Olof Strömstierna (1664–1730) was a Swedish naval officer and admiral. He was born as Olof Knape but became ennobled under the name Strömstierna in 1715.

== Biography ==

=== Early years and in the Dutch service ===
Strömstierna was born 1664 in Bohuslän where his father, Nils Knape, was a fisherman. Like many people in the archipelago, Strömstierna worked at the sea during his youth. He first sailed domestically, but went to France, England, America, and East Indies in 1697. During these travels he joined the Dutch East India Company and was once in the service of the States-General of the Netherlands, in which reached the rank of lieutenant.

=== The Swedish Navy Staff ===
In 1698, Strömstierna was offered the chance of joining the Swedish navy. He became a captain in 1700, and assisted admiral Cornelius Anckarstierna with the enrollment of "all the existing seamanship in Bohuslän". In 1701, he joined the Swedish expedition to Arkhangelsk in Russia as the head of the frigate Marstrand. Strömstierna became captain of an enlisted sailor company in Bohuslän in 1704. His most important missions were to convoy transport ships, undertake cruises, and protect the Bohuslän coast against Danish attacks. As a reward, he became a schout-bij-nacht in the Gothenburg Squadron in 1714 and was ennobled under the name Strömstierna in 1715.

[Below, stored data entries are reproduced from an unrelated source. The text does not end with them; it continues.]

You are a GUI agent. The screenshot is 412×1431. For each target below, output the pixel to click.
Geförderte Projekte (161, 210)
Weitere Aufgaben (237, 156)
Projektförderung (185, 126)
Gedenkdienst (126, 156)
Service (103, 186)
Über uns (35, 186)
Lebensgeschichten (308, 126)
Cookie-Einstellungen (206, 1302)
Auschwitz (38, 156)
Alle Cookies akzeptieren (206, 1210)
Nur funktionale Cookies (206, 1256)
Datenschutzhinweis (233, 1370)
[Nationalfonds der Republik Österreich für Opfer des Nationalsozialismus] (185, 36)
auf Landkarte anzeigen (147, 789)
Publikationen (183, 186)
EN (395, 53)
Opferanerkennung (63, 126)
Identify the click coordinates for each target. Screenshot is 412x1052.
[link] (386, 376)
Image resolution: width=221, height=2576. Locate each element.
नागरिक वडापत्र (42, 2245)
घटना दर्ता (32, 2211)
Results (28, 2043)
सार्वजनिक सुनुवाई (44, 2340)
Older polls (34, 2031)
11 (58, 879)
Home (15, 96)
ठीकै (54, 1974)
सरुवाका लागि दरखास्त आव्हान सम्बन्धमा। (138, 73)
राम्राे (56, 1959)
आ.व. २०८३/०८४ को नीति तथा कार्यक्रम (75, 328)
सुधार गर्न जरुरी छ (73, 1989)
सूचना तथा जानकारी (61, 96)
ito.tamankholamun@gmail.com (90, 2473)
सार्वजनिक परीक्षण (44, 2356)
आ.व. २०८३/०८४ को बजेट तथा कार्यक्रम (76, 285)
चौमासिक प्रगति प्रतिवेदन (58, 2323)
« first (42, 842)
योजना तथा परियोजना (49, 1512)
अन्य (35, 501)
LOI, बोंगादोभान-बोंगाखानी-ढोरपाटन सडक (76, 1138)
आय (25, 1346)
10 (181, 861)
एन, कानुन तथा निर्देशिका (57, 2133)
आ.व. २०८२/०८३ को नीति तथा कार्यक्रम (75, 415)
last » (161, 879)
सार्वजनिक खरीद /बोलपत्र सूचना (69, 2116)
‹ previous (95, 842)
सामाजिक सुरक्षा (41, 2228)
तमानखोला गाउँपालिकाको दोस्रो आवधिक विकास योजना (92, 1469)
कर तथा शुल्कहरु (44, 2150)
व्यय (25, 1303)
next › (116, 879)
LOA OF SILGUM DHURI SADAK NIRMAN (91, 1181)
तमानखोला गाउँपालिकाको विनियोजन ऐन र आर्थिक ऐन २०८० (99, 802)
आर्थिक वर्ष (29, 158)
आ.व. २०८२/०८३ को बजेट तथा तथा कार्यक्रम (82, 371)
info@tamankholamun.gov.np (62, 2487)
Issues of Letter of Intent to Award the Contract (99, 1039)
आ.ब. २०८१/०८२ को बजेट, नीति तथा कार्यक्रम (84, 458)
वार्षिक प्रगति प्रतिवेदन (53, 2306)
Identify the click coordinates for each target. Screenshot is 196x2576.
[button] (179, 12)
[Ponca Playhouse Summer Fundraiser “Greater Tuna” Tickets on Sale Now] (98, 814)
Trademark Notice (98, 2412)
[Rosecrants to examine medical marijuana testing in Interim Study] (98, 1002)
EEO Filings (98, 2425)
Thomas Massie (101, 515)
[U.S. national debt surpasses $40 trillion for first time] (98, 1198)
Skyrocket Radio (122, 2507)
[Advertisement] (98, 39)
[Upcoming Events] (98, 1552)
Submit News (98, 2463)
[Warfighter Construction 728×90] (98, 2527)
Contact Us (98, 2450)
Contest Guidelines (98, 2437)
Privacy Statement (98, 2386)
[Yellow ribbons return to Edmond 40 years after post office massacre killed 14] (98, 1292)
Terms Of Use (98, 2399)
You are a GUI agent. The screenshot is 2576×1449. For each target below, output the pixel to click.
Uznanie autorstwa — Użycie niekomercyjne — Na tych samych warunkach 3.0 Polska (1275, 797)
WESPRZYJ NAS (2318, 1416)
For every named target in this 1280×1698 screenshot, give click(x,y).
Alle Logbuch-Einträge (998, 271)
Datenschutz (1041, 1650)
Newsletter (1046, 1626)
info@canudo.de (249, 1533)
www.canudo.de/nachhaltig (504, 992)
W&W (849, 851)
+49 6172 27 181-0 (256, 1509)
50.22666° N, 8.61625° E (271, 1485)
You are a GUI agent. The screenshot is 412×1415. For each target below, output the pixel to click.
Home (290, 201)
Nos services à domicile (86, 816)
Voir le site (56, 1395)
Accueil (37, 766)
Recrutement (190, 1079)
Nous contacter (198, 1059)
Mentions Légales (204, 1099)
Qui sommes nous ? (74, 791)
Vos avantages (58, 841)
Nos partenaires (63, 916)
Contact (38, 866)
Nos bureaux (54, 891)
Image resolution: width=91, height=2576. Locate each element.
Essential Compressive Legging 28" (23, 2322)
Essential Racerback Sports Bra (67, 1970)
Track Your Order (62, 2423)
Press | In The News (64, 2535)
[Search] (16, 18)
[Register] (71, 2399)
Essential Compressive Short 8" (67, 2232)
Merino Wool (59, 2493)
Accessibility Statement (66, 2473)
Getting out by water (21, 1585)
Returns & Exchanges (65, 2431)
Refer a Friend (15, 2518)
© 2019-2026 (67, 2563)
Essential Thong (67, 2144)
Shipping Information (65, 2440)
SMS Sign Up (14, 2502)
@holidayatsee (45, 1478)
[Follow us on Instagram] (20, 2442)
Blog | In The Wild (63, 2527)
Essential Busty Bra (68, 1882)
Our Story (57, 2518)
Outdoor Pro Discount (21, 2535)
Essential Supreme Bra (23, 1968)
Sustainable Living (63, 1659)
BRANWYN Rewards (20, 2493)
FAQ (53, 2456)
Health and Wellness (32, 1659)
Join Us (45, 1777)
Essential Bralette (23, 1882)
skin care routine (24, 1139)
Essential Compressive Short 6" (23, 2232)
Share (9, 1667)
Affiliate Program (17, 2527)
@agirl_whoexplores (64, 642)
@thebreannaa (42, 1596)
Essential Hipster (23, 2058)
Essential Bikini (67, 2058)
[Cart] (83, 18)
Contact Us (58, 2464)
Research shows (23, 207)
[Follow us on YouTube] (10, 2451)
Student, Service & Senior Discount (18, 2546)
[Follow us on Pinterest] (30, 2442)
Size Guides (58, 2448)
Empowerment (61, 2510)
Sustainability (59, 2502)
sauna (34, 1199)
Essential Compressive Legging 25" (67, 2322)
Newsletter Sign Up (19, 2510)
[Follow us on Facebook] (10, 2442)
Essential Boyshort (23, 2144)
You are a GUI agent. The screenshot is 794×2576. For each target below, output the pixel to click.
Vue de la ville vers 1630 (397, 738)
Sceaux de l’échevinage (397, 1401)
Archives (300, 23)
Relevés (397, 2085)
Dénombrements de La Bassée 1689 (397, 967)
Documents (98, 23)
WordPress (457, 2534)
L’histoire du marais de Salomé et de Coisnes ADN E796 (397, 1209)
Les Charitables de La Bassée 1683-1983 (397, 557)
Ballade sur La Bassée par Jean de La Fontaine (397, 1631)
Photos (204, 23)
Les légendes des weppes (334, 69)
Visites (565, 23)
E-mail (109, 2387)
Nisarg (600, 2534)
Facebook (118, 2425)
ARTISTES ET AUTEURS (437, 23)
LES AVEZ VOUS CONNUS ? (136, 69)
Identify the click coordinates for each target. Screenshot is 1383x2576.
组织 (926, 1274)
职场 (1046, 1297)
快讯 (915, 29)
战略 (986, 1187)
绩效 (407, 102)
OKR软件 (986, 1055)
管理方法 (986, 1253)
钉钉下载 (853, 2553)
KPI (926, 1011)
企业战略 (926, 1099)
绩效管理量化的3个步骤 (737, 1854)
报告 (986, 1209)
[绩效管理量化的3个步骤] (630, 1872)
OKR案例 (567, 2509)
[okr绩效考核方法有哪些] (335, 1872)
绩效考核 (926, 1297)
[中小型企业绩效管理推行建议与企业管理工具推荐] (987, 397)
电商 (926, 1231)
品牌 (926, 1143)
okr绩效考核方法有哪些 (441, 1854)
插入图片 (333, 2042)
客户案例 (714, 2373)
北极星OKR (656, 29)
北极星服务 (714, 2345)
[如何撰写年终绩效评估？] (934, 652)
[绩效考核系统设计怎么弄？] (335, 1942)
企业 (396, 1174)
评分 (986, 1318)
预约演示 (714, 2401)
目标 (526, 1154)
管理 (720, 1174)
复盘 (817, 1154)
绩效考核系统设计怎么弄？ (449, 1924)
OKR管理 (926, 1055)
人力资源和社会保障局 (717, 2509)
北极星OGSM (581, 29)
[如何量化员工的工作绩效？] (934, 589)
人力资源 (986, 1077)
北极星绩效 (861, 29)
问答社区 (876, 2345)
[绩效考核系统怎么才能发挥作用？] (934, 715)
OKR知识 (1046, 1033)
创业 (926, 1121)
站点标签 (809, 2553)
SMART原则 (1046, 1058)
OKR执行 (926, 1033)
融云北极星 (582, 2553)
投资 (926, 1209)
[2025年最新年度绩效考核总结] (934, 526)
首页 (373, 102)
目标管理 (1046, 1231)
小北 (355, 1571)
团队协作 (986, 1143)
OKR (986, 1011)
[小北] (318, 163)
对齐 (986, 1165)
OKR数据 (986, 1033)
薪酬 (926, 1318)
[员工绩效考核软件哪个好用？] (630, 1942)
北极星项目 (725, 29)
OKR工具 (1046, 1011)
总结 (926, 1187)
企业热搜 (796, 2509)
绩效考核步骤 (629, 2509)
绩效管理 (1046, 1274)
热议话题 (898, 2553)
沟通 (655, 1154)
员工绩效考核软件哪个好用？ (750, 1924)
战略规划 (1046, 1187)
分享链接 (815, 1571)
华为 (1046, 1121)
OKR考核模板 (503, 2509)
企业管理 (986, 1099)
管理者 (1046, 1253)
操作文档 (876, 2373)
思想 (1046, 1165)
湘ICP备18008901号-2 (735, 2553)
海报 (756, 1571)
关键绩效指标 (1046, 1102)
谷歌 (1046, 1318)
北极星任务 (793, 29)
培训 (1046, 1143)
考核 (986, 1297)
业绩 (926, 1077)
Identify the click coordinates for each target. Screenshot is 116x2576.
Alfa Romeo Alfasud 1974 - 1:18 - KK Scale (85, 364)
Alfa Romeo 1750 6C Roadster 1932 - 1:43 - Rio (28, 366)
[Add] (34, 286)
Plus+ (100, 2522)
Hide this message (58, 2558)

=== The fighting in Bohuslän against Tordenskjold ===
In 1716, Strömstierna was missioned to convoy a number of transport vessels, loaded with siege artillery and supplies, to Svinesund. When he reached Dynekilen, his flotilla was attacked by Peter Tordenskjold who managed to destroy many of the ships after a five-hour-long battle. For his efforts in the battle, Strömstierna was named vice admiral by the Swedish king Charles XII.

During Strömstierna's subsequent period as commander of the Gothenburg Squadron, he contributed significantly to the repelling of Tordenskjold's attack on the city in 1717. That year he became head of Roddargastarnas Regiment (3,000 men), and in 1718 he led the shipment of over a hundred ships loaded with food and other supplies from Gothenburg to Strömstad, which made the military campaign against Norway possible.

===The last few years===
When Strömstierna retired from active service in 1719, the Swedish government raised him to the rank of full admiral. He spent the rest of his years, until his death in 1730, at his farm Vensö in Bohuslän.